Evitare Sostanze Irritanti: Limitare il consumo di cibi piccanti, speziati e molto salati, che possono infiammare la mucosa intestinale.
Gestione dello Stress: Tecniche di rilassamento, mindfulness, respirazione e yoga possono contribuire a migliorare la salute intestinale.
Farmaci e Integratori
Se le modifiche dietetiche e comportamentali non sono sufficienti, è possibile ricorrere a specifici lassativi, sempre previa consultazione medica.
- Lassativi Formanti Massa: Come psillio e crusca, aumentano il volume delle feci stimolando la loro espulsione in modo naturale.
- Lassativi Lubrificanti: A base di olio di vaselina, sono considerati sicuri se usati occasionalmente.
- Lassativi Stimolanti: A base di senna o bisacodile, possono essere utilizzati in gravidanza ma con moderazione e solo all'occorrenza.
- Lassativi Osmotici: A base di sali (es. cloruro di sodio) o zuccheri (es. lattulosio), sono efficaci perché attirano acqua nell'intestino, rendendo le feci più corpose e facili da eliminare.

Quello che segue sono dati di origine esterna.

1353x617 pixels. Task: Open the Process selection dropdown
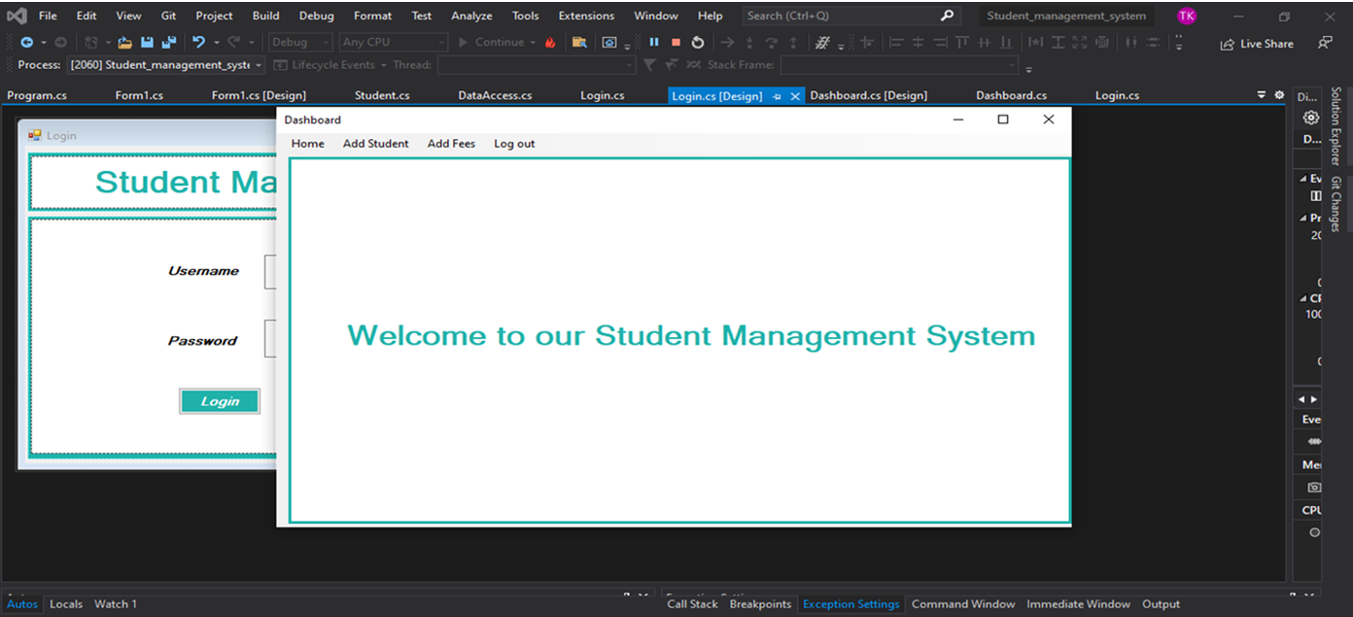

È fondamentale evitare l'automedicazione e consultare sempre il proprio ginecologo prima di assumere qualsiasi farmaco o integratore.

Considerazioni Finali
Sia la placenta bassa che la stitichezza in gravidanza sono condizioni che, sebbene possano causare preoccupazione, sono generalmente gestibili con un'adeguata informazione e un appropriato monitoraggio medico. La placenta previa richiede un'attenzione particolare per prevenire complicazioni, mentre la stitichezza, pur essendo fastidiosa, può essere alleviata con strategie naturali e sicure. La comunicazione aperta con il proprio ginecologo è essenziale per affrontare entrambe le problematiche e garantire un percorso di gravidanza il più sereno possibile.